Brishen never imagined he’d tell another person about Anaknet. Only two other people knew what he’d seen and done those many years ago. One died a decade earlier of old age; the other would cut out her own tongue before she surrendered her knowledge. Both had been pivotal in helping him abscond with Anaknet’s mortem light and release her fragile soul before Secmis claimed it, and he remained forever grateful to them. His old nursemaid and his cousin were braver than any ten Kai warriors combined. Had Secmis discovered their roles in his plan...he shuddered at the thought.

Now Ildiko knew as well. Brishen turned away from the door separating him from his wife. She was like a skein of raw silk, strong as steel with a luster woven into her blood and bones. She held him in her arms as he keened an old grief.
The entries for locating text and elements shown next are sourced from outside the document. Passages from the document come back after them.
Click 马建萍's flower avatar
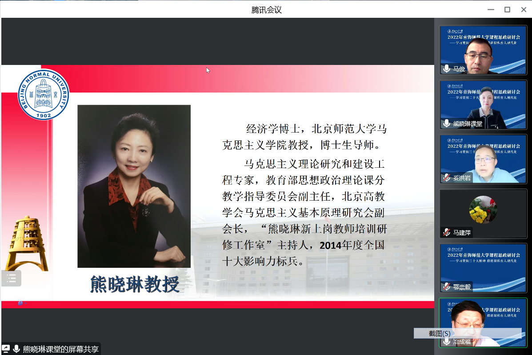Screen dimensions: 532x355 (483, 210)
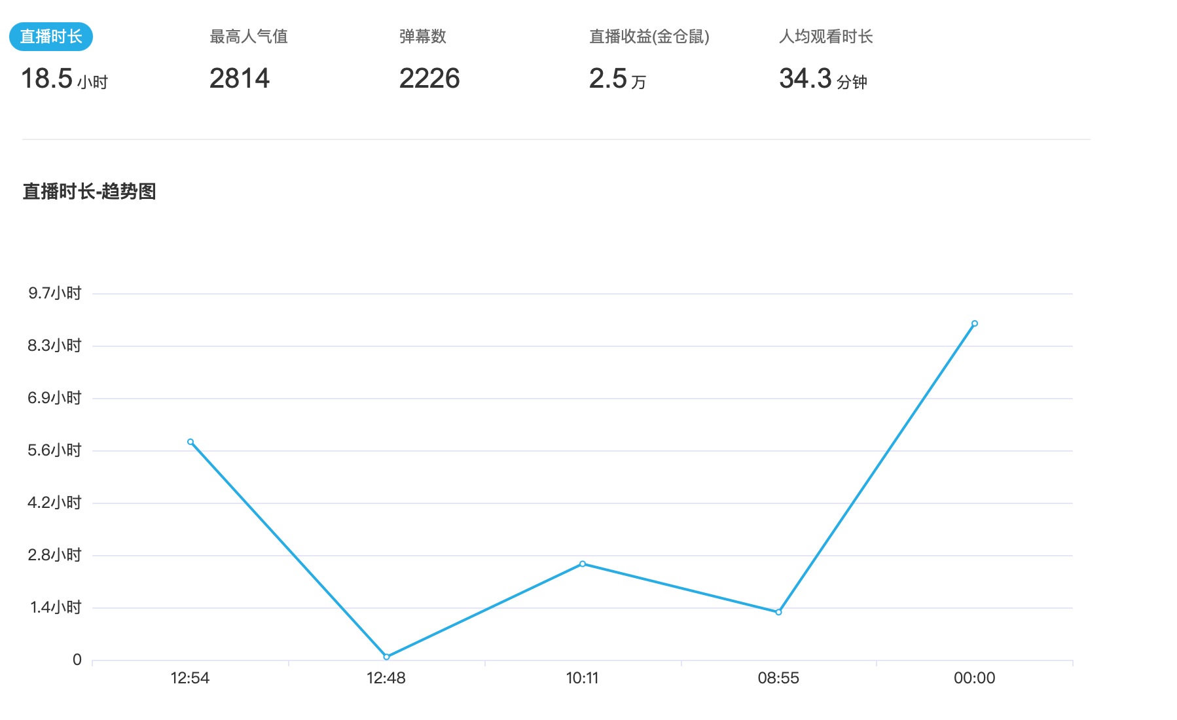Viewport: 1177px width, 720px height.
Task: Click the 2226 danmaku count value
Action: (x=429, y=79)
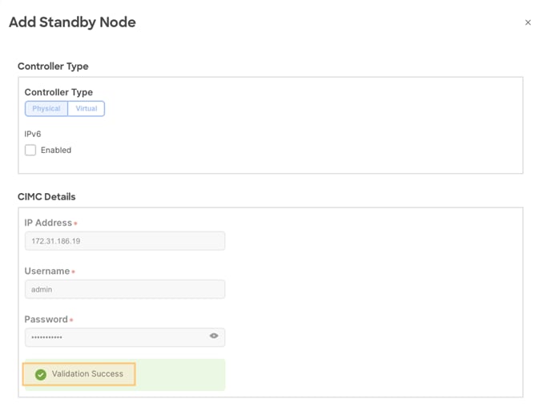The height and width of the screenshot is (407, 539).
Task: Click the bold Controller Type section heading
Action: coord(53,66)

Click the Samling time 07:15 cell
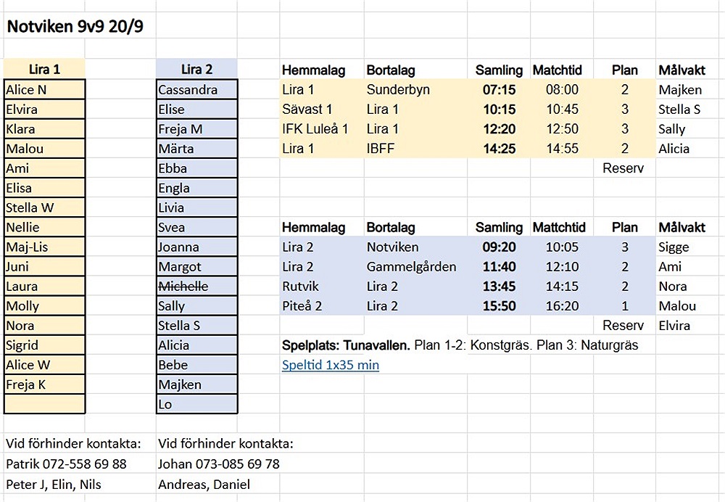click(x=499, y=90)
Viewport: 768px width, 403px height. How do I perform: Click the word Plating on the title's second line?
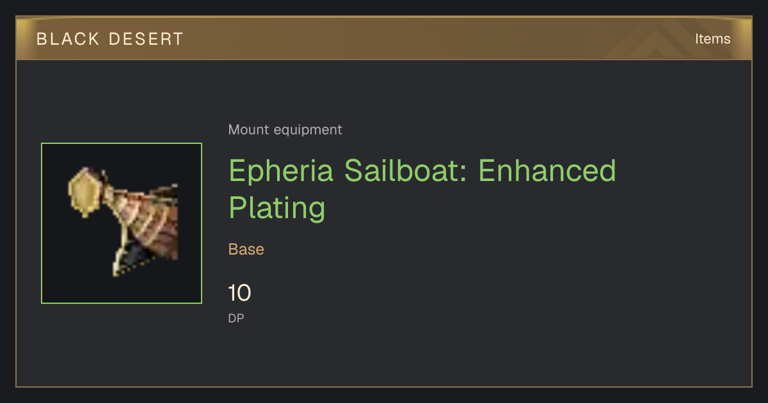click(x=277, y=209)
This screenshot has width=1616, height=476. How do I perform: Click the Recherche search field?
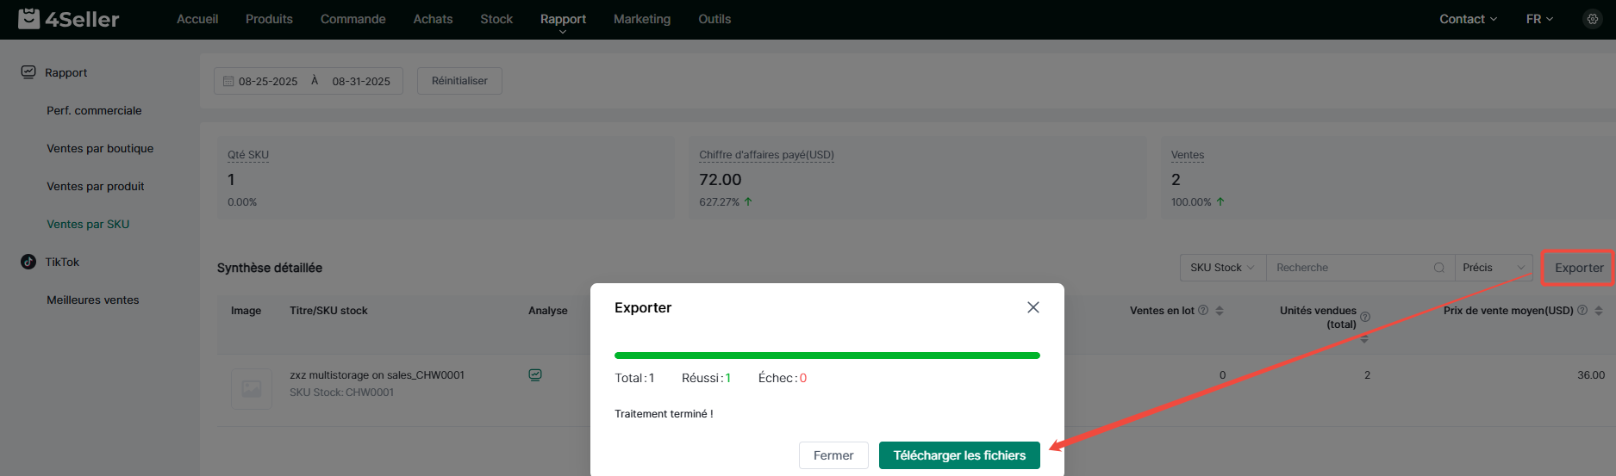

Like all Kai, he didn’t shed tears. Ildiko; however, had shed them for him, and he’d caught the taste of salt and sorrow on his lips when she brushed her mouth across his in a gesture of comfort.

The need to embrace her, clasp her hard to every part of his body had almost overwhelmed him then. She was solace enrobed in smooth flesh and scented hair. He had kept his hands light on her back, knowing that to hold her the way he wanted, he might injure her in his enthusiasm. Her very human body was far weaker than her character.

Such knowledge hadn’t stopped the lust rising inside him. Warped by anger and simmering hatred for the queen, that lust poisoned the growing desire he had for his wife, turning it into an ugly thing.

When Ildiko appeared in his chamber, dressed in her nightrail and prepared to sleep with him as she did each day, he’d almost lunged at her, blinded by the desperation to sink into her, body and soul. Every part of him ached with the need. Brishen pummeled the temptation into submission, chilled to the core by images of a woman bloodied and broken by a man possessed.